Peki, şimdi, böyle bir tablo karşısında ne düşünmemizi beklersiniz? Birazdan belediyelerin karşılaştığı rakamları da paylaşacağım; İstanbul özelinde paylaşacağım ben sadece. Ama şöyle ne getiriliyor, hemen onu söyleyeyim: 2019'daki kararla "Merkezî yönetim bütçesinden karşılanan veya karşılanacak olan proje, bu altyapı, işte metro, tramvay projelerinin bedeli, projelerin belediyelere devrinden itibaren belediyelerin gelirlerinin yani İller Bankasından aldık payların yüzde 5'i oranında kesintiyle elde edilir." şeklinde değiştiriliyor. Tabii, iki ay sonra, Anayasa Mahkemesi 14 Temmuz 2021 tarihinde bir kararla Cumhurbaşkanı kararıyla alınmasını belirsizlik nedeniyle iptal etti.

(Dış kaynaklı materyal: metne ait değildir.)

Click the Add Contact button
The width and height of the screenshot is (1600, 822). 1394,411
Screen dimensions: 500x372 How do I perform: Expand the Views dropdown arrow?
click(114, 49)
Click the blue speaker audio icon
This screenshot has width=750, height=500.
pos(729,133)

Şimdi, bugün görüştüğümüz kanun teklifinde getirdiğiniz düzenlemeyle Anayasa Mahkemesinin iptal gerekçesini ortadan kaldırmak istiyorsunuz, bunu kanuni düzenlemeyle artık yasal hâle getirmek istiyorsunuz. Bu, belediyelere -açıkçası en başta da dedim- bakıldığı zaman çökme düzenlemesi gibi görünüyor. Peki, neden böyle söylüyorum, hemen bunu da ifade etmek istiyorum. Ben İstanbul Milletvekiliyim ve İstanbul Belediyesinden birkaç örnek vermek istiyorum. Örneğin, Bakanlığın yapımı, Bakanlığın yaptığı ve 2015'te işletmeye alınan Levent Hisarüstü Projesi'nde İstanbul Büyükşehir Belediyesi tarafından Bakanlığa yapılan geri ödemelere bir baktığımızda, 2019 yılı öncesi ve sonrası değerler arasında çok büyük bir fark olduğunu görüyoruz. Örneğin, 2015'te 470.598 TL, 2016'da 946.580 TL, 2017'de 1 milyon 44 bin 507, 2018'de 956.170 TL, 2019'a geldiğimizde -bakın, binli binli giderken- 326 milyon 375 beş bin 595 TL'ye yükseliyor bu ödeme değiştirilen düzenlemeyle.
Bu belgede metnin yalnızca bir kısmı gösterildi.